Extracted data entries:
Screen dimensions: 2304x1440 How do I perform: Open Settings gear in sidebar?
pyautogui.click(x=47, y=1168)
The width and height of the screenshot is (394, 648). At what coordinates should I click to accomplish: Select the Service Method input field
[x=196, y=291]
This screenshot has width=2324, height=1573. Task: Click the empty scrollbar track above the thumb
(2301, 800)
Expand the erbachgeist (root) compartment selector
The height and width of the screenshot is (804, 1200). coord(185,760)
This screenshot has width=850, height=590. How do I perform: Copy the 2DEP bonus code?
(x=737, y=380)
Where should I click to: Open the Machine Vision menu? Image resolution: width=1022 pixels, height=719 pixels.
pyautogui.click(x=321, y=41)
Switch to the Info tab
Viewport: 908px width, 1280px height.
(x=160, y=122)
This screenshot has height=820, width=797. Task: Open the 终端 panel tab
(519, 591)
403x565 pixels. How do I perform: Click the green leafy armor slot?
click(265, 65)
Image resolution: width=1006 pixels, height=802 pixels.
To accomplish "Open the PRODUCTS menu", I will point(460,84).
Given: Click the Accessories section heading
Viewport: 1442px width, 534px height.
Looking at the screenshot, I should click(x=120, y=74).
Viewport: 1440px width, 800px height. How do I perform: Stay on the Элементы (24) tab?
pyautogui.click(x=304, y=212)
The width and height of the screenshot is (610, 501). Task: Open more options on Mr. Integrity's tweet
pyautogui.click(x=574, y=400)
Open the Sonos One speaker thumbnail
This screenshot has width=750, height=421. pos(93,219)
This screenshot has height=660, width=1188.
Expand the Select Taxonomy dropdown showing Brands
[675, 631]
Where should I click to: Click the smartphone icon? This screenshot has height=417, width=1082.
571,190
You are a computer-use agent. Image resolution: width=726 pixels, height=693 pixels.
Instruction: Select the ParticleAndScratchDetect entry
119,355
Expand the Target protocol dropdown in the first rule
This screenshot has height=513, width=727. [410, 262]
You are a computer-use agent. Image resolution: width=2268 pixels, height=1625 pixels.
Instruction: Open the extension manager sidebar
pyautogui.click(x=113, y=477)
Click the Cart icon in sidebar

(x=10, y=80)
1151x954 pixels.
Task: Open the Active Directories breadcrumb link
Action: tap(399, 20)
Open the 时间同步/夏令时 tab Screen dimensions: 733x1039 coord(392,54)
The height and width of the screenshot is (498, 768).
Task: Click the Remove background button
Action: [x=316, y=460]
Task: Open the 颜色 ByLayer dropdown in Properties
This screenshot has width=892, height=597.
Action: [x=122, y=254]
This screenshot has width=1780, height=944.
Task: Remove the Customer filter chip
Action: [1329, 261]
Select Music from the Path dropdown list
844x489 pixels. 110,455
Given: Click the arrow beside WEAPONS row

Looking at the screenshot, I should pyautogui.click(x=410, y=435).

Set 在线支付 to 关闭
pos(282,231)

**DIRECTIONS FOR THIS TASK:** Arrange the stretch of the data from the line containing "Expand the Target" through the line containing "This screenshot has height=513, width=727." as a JSON list of strings, one string per line.

**EXERCISE SOLUTION:**
[
  "Expand the Target protocol dropdown in the first rule",
  "This screenshot has height=513, width=727. [410, 262]"
]